* SOURCE:
Open sidazhang opened 6 years ago
Hi, @sidazhang convert detections from cpu data to gpu data and try again
Great catch! Thank you
But still different results
from rnet.models.nms.nms_gpu import nms_gpu
from rnet.models.nms.nms_cpu import nms_cpu
import numpy as np
detections = torch.from_numpy(np.array([
(12, 84, 140, 212, 0.1),
(24, 84, 152, 212, 0.8),
(36, 84, 164, 212, 0.7),
(12, 96, 140, 224, 0.6),
(24, 96, 152, 224, 0.5),
(24, 108, 152, 236, 0.9)
]))
# print(detections)
print(nms_gpu(detections.cuda(), 0.1))
print(nms_cpu(detections, 0.1))
### print results below
tensor([[ 0],
[ 1],
[ 5]], dtype=torch.int32, device='cuda:0')
tensor([ 5], dtype=torch.int32)
I see, i think there are some differences between cpu and gpu version. cpu version is contributed by others, I will check this a bit
Red is the one with the 0.9 score. It seems to me that the CPU version is correct?
I see, it is weird, appreciate for pointing out this, I will check this on my side.
Hi @sidazhang @jwyang I think it is related to #212 . Line 23 and Line 24 need to be fixed. https://github.com/jwyang/faster-rcnn.pytorch/blob/7079dfbc4e734168e1a123cb1a5a60cdc39f52ed/lib/model/nms/nms_cpu.py#L23
xx2 = np.minimum(x2[i], x2[order[1:]])
yy2 = np.minimum(y2[i], y2[order[1:]])
should generate same results as gpu version code.
@jwyang @zhenheny I modified the CPU version to have minimum as you suggested. But still the same results.

* COLLECTED MATERIAL:
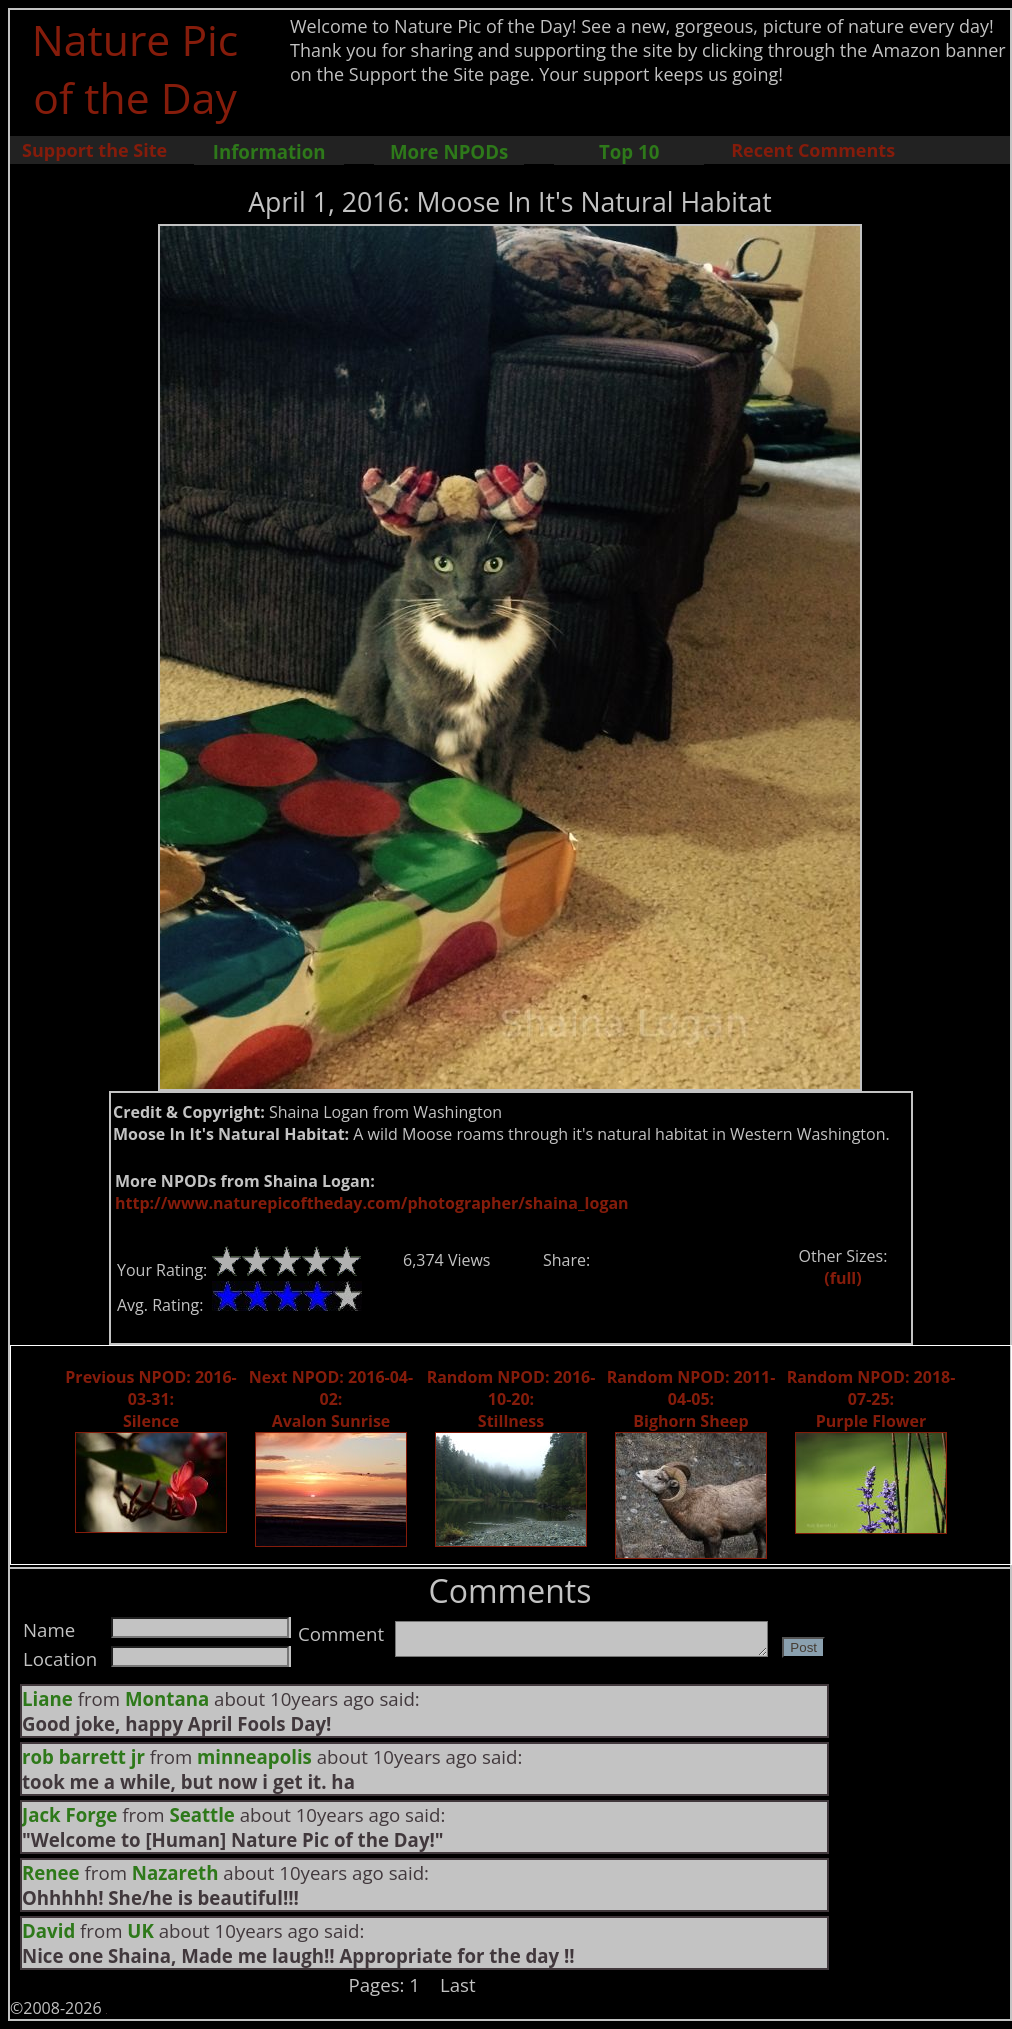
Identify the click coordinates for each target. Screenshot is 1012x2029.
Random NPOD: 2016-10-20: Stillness (511, 1399)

* REQUEST 1: Print the passage of the NMS thread from "# print(detections)" up to and including "5]], dtype=torch.int32, device='cuda:0')" word for word.
* REQUEST 2: Carry on the thread about the CPU and GPU NMS results from where it stops.

* FINAL RESULT 1:
# print(detections)
print(nms_gpu(detections.cuda(), 0.1))
print(nms_cpu(detections, 0.1))
### print results below
tensor([[ 0],
[ 1],
[ 5]], dtype=torch.int32, device='cuda:0')

* FINAL RESULT 2:
This is the nms_cpu that I have:
from __future__ import absolute_import
import numpy as np
import torch
def nms_cpu(dets, thresh):
dets = dets.numpy()
x1 = dets[:, 0]
y1 = dets[:, 1]
x2 = dets[:, 2]
y2 = dets[:, 3]
scores = dets[:, 4]
areas = (x2 - x1 + 1) * (y2 - y1 + 1)
order = scores.argsort()[::-1]
keep = []
while order.size > 0:
i = order.item(0)
keep.append(i)
xx1 = np.maximum(x1[i], x1[order[1:]])
yy1 = np.maximum(y1[i], y1[order[1:]])
xx2 = np.minimum(x2[i], x2[order[1:]])
yy2 = np.minimum(y2[i], y2[order[1:]])
w = np.maximum(0.0, xx2 - xx1 + 1)
h = np.maximum(0.0, yy2 - yy1 + 1)
inter = w * h
ovr = inter / (areas[i] + areas[order[1:]] - inter)
inds = np.where(ovr <= thresh)[0]
order = order[inds + 1]
return torch.IntTensor(keep)
Results that I am getting
detections = torch.from_numpy(np.array([
(12, 84, 140, 212, 0.1),
(24, 84, 152, 212, 0.8),
(36, 84, 164, 212, 0.7),
(12, 96, 140, 224, 0.6),
(24, 96, 152, 224, 0.5),
(24, 108, 152, 236, 0.9)
]))
# print(detections)
print(nms_gpu(detections.cuda(), 0.1))
print('--')
print(nms_cpu(detections, 0.1))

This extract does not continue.